Like many issues in politics, the reasons why are more complex than initially meets the eye.

First, while the CCF/NDP whole-heartedly took ownership of the Crowns as their own idea, the creation of Crowns like SaskPower pre-dates the formation of the CCF in 1933.

Moreover, one might be surprised to know Grant Devine’s Progressive Conservatives created more Saskatchewan Crown corporations than anyone.

This would seem to suggest that good ideas (nor bad ones, for that matter) know no political bounds.

Second, what amounts to a good idea in governance largely depends on your need, which may be why rural Saskatchewan has always embraced the Crown corporations.

Rural voters may now be conservative in nature. But all voters put their own needs first, which may be why rural Saskatchewan is now contradictory supportive of the Saskatchewan Transportation Company bus company or even SaskTel that competes directly with private sector providers.
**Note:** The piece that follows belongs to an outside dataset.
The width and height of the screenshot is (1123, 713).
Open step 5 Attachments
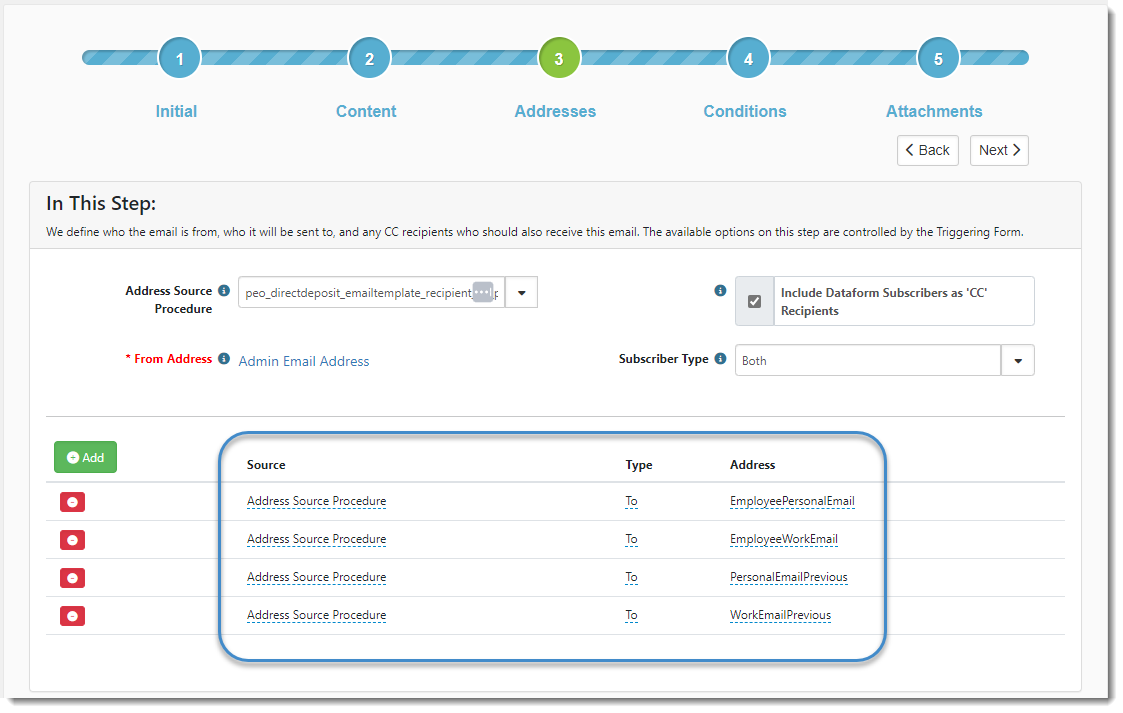click(938, 59)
It may not make any sense to support either in the context of a free-enterprise philosophy, but it makes a lot of sense in the context of basic needs.

And given that Premier Brad Wall’s Sask. Party is still reliant on rural Saskatchewan voters to maintain its strong government majority, it only makes sense that it would be eager to cater to rural voters’ needs.

In that sense, keeping STC is no different than adding an MRI to Moose Jaw’s hospital or CT scanner to Estevan. Meeting the needs and wants of rural voters still dictates much of this government’s policy making.

Public health care is still a huge priority for rural voters … or at least, close, local CT scanners are more of a priority to rural voters than whether hospital laundry service is delivered by a private company or employees of the local health region.

It is for this reason that you are now hearing concerns over the government “privatizing” SaskTel.

At issue is Wall’s recent announcement that SaskTel will undergo a “risk analysis” to assess its value and operations in today’s competitive telecommunication, TV and Internet markets.

Nervous unions and SaskTel employees (most of whom are located in the cities) are fearful that this move, coming in the wake of the sale of Manitoba’s MTS, means SaskTel is up on the privatization block.

Certainly, the fact that other private carriers can now use SaskTel’s network and towers in rural Saskatchewan has added to the case that a government-owned telephone company is no longer needed.

But listening to Wall, one gets the distinct impression that he isn’t exactly eager to offend his rural base by privatizing the telephone company most committed to providing rural Saskatchewan with cell coverage, Internet, satellite TV, etc.

Really, Wall is just doing the same thing the former NDP government did when it also conducted such risk assessments.

To not undergo such a risk analysis would seem more irresponsible.

And if the Sask. Party were as hell-bent on privatization as the unions and NDP say they are, wouldn’t it also be ordering the same “risk analysis” for SaskPower or SaskEnergy?

Instead, we will see a 10-per-cent SaskPower rate hike, but that’s a story for another day.

As for today, the Crowns are still in sync with rural Saskatchewan needs.